[WRITTEN PROBLEM] Please write out the stretch of material from the line containing "You are a computer-use agent. This" through the line containing "click(x=27, y=20)", both included, copying each line exactly and nothing else.

[RECORDS SHOWN]
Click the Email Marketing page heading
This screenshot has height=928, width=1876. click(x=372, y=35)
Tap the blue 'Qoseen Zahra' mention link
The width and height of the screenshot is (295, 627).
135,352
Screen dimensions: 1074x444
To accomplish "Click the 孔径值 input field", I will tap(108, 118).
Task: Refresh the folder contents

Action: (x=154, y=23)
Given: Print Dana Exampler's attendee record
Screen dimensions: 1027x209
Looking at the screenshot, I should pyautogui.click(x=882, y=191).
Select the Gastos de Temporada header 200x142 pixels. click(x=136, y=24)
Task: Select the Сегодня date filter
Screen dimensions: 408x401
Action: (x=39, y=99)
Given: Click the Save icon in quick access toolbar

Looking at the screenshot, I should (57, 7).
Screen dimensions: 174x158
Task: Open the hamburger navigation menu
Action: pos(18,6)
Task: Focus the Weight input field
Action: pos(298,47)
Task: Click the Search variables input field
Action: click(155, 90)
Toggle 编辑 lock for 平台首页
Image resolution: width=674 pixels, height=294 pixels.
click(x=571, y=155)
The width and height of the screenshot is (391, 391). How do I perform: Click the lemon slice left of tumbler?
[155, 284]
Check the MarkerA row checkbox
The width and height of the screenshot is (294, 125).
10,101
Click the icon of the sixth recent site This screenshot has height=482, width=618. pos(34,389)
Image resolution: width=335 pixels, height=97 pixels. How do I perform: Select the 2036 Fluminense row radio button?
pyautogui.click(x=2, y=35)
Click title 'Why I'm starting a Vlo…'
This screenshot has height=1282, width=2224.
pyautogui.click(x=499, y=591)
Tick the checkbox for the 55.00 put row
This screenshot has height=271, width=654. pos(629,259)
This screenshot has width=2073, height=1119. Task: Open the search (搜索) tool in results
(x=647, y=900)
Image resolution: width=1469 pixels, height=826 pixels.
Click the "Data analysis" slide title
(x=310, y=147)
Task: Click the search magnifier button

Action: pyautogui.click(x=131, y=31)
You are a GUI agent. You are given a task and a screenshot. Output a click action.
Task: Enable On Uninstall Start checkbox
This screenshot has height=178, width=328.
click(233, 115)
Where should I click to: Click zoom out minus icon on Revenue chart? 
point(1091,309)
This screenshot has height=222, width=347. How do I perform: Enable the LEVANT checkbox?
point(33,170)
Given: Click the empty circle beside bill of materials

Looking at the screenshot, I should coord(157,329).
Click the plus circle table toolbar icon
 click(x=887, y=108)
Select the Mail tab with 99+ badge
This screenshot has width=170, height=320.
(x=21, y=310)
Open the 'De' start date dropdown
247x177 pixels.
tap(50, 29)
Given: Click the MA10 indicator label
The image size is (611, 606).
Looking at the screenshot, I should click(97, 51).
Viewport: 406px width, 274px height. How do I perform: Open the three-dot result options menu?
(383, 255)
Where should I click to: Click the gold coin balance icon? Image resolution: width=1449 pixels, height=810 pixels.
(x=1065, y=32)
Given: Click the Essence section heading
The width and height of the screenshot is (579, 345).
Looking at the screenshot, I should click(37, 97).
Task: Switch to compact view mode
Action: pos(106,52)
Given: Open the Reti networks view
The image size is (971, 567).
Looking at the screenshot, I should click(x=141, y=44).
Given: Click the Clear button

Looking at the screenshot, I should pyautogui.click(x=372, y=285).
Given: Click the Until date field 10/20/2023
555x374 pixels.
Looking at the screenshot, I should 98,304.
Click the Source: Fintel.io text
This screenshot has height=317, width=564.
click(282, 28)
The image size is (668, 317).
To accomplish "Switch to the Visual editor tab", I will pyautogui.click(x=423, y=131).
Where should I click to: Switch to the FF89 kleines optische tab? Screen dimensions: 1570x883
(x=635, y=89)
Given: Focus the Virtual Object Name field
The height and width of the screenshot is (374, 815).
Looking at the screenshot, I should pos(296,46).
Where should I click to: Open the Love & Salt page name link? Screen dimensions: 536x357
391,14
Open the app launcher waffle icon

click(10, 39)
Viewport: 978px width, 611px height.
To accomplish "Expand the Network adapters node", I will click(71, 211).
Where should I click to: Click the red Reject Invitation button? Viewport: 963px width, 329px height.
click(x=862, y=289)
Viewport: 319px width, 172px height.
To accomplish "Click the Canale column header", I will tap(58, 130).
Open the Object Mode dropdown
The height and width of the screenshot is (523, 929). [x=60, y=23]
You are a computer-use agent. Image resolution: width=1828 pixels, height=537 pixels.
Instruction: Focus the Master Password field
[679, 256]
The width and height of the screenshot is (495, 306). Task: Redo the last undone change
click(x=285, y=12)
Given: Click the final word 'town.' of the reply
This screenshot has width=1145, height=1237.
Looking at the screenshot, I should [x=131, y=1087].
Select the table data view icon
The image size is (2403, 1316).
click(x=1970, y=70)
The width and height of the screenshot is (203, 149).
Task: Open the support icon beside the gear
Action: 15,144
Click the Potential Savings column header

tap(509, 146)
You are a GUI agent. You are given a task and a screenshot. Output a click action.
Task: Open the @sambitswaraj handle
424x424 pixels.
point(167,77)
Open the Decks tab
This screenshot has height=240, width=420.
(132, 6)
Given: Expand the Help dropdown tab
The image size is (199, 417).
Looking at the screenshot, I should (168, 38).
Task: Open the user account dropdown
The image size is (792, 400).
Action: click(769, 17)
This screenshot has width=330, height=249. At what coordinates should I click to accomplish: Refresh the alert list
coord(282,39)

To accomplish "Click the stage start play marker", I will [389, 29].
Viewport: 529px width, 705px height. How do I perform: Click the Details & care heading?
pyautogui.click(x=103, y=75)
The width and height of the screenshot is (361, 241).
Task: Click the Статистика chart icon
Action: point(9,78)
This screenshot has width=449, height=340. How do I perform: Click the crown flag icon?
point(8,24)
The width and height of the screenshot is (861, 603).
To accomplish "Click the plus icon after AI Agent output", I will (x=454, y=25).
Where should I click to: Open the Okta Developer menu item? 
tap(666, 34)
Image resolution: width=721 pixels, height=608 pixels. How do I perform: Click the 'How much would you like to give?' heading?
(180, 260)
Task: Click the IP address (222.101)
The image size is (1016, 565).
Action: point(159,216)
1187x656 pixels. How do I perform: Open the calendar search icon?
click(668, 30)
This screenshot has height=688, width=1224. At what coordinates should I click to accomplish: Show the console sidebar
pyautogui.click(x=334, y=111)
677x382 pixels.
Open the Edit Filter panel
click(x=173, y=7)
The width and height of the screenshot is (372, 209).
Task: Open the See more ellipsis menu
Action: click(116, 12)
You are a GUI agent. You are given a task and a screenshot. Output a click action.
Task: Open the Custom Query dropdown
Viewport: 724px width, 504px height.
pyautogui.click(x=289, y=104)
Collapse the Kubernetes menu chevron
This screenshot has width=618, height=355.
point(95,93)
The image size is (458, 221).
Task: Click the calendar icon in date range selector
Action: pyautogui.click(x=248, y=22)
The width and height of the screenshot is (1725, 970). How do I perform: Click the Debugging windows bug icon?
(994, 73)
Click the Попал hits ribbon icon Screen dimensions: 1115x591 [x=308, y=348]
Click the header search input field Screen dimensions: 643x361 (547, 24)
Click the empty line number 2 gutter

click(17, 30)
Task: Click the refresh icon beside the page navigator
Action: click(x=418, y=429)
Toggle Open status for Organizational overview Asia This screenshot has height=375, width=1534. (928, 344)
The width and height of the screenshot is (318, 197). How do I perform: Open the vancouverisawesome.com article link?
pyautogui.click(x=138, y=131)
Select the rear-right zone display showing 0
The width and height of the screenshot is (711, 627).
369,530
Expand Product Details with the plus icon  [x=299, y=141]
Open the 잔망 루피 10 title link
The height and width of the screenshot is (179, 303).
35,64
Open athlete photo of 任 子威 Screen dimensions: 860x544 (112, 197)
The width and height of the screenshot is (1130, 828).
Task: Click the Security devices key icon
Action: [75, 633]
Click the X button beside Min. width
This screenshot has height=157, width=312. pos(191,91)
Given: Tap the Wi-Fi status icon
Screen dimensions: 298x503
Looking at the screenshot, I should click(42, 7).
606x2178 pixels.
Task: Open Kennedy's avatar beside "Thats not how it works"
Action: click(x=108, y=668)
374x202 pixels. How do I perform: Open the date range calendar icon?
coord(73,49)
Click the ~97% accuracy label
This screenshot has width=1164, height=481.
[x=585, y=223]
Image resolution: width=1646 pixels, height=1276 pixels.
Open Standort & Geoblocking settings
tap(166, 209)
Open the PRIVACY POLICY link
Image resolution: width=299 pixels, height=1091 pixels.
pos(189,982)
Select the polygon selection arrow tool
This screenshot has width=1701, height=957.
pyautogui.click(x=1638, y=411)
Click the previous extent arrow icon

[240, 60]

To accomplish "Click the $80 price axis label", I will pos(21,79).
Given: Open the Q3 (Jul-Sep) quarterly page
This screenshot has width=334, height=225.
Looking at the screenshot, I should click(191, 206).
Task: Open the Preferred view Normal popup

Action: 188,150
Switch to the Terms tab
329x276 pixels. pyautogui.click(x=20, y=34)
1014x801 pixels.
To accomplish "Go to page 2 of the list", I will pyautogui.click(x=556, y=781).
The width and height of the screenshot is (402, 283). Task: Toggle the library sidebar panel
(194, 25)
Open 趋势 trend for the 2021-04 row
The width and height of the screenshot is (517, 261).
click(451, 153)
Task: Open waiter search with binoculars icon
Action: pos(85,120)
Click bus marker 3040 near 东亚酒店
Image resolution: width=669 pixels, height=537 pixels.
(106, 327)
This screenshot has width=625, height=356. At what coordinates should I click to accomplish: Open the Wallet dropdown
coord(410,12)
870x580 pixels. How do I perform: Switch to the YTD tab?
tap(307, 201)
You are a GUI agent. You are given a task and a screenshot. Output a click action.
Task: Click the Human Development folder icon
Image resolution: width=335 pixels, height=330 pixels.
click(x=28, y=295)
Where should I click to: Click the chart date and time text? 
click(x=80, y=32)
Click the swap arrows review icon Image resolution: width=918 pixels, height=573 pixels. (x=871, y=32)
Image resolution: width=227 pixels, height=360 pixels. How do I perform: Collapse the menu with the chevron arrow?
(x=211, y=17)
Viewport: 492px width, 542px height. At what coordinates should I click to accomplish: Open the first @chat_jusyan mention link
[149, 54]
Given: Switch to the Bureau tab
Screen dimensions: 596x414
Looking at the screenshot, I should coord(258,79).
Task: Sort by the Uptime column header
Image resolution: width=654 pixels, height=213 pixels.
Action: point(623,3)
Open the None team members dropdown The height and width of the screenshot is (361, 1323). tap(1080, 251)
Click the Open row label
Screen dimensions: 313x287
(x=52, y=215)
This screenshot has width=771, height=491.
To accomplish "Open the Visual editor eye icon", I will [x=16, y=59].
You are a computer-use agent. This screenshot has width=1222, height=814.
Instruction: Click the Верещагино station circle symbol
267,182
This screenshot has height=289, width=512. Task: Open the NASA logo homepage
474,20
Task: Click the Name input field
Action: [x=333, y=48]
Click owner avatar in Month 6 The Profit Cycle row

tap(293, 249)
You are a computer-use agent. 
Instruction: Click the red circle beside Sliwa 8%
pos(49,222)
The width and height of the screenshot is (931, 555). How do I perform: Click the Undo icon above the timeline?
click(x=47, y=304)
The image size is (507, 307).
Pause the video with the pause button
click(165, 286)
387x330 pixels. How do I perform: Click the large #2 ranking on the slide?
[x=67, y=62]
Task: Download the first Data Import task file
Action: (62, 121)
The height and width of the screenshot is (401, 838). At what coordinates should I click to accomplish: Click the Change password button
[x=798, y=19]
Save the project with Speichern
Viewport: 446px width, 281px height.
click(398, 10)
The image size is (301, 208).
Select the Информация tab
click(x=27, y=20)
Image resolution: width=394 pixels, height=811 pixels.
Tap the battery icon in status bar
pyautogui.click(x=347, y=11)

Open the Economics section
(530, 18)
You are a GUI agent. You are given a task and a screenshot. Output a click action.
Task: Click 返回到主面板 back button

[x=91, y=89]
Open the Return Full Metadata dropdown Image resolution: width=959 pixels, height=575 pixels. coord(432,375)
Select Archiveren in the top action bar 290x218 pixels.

[THE RESULT]
You are a computer-use agent. This screenshot has width=1222, height=814.
Instruction: Click the Верещагино station circle symbol
267,182
This screenshot has height=289, width=512. Task: Open the NASA logo homepage
474,20
Task: Click the Name input field
Action: [x=333, y=48]
Click owner avatar in Month 6 The Profit Cycle row

tap(293, 249)
You are a computer-use agent. 
Instruction: Click the red circle beside Sliwa 8%
pos(49,222)
The width and height of the screenshot is (931, 555). How do I perform: Click the Undo icon above the timeline?
click(x=47, y=304)
The image size is (507, 307).
Pause the video with the pause button
click(165, 286)
387x330 pixels. How do I perform: Click the large #2 ranking on the slide?
[x=67, y=62]
Task: Download the first Data Import task file
Action: (62, 121)
The height and width of the screenshot is (401, 838). At what coordinates should I click to accomplish: Click the Change password button
[x=798, y=19]
Save the project with Speichern
Viewport: 446px width, 281px height.
click(398, 10)
The image size is (301, 208).
Select the Информация tab
click(x=27, y=20)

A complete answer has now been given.